Dataset content:
§
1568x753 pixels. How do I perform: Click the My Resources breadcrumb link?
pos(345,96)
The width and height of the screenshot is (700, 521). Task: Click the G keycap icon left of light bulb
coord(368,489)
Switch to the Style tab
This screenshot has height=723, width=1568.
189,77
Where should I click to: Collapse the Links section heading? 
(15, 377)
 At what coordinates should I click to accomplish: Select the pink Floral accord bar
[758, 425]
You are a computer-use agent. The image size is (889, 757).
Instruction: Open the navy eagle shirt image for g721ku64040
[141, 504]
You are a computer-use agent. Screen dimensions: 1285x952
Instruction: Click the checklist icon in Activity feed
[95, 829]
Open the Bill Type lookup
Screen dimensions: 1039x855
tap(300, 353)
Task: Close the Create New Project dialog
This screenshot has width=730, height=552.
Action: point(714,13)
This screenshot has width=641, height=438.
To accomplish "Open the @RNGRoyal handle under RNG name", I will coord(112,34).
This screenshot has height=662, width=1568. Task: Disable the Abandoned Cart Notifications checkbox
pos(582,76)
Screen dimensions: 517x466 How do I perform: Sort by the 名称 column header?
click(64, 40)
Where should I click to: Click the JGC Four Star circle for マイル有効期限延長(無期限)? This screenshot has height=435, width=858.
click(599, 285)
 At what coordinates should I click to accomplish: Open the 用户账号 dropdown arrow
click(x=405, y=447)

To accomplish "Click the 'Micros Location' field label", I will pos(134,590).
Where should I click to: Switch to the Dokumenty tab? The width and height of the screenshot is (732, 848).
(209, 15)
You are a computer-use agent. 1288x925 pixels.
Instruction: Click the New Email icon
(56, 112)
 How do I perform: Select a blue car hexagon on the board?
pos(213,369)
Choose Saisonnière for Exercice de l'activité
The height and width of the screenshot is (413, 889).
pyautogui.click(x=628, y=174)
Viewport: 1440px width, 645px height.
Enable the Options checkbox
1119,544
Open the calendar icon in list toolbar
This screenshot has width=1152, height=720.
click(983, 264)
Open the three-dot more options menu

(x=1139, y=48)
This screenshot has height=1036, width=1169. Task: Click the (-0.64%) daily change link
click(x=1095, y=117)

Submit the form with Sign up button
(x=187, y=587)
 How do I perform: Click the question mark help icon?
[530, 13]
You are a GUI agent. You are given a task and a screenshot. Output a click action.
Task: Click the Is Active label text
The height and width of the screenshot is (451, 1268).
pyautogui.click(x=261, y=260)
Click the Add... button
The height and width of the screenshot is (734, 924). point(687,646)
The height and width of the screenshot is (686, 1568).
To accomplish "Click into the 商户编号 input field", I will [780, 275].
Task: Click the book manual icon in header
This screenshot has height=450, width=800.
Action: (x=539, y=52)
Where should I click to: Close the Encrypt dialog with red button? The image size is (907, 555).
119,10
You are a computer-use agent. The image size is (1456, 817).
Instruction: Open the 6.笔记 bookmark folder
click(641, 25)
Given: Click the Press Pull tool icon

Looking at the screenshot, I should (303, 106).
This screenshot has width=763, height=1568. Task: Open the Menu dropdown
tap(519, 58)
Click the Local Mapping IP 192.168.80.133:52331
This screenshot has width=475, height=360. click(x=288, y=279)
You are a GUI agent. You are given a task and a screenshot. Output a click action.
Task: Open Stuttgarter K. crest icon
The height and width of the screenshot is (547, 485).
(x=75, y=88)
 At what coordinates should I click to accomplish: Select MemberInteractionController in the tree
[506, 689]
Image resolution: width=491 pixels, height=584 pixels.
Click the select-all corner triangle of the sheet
§
Task to complete:
Report the number of lines in the listing that include the string "field"; give nothing but the number.

The completed task:
2